There are grants and then there are grants--funding which does not have to be repaid if the conditions of the grant agreement are met.
And are handouts, and there are "hand-ups". Many veterans let funding opportunities pass them by because they feel another veteran 'needs it more'. Or, they may be reluctant to apply for a grant from the state or feds because they don't want to be 'dependent' on anyone. And while self-sufficiency is laudable, grants are 'earned' awards, not handouts. Government grants are public monies--yours, mine, and ours--so they and cost shares such as NRCS programming is using public money for the public good on your farm.
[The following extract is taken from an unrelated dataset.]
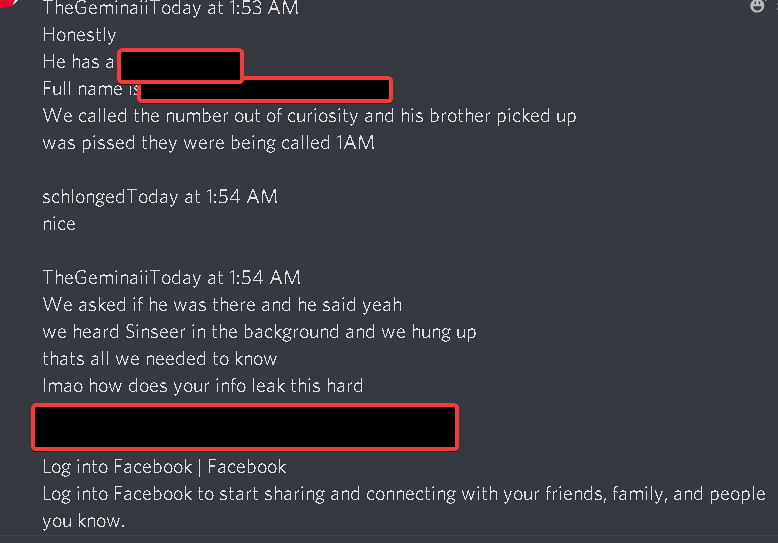
Task: Select the redacted box after 'He has a'
Action: (181, 66)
Grants to farms are not hand-outs--they are funding to help farmers that have proven that they have a viable plan and the skills that will most likely lead them to succeed.
The FACT (Food Animal Concerns Trust) grant recently awarded to USMC veteran owned Hubbard Family Ranch is an acknowledgment that the way Dan Hubbard and his family raise their animals, on pasture at a meticulously kept farm, demonstrates good stewardship. When Giana VanNice received the PAVFP 2020 Women Veterans' minigrant funded by The Skirted Soldier's Rhonda Smith, she was chosen from a field of applicants because the reviewers believed that the grant funds would be used for a specific project which would have measurable and positive results which would enhance the economic sustainability of Blue Do Farms.
Finally, are grants for veterans to start a farm? The straight answer is...pretty much, no. Why? Because whether donated money or tax funds, those tasked with stewarding those dollars typically require some proof that you have the capacity to fulfill the award requirements in order to get a grant. For farmers, that means a track record of at a growing season or two, a business plan that makes sense, and a few sales. In other words, some skin in the game.
We've updated our fact sheet on grants here.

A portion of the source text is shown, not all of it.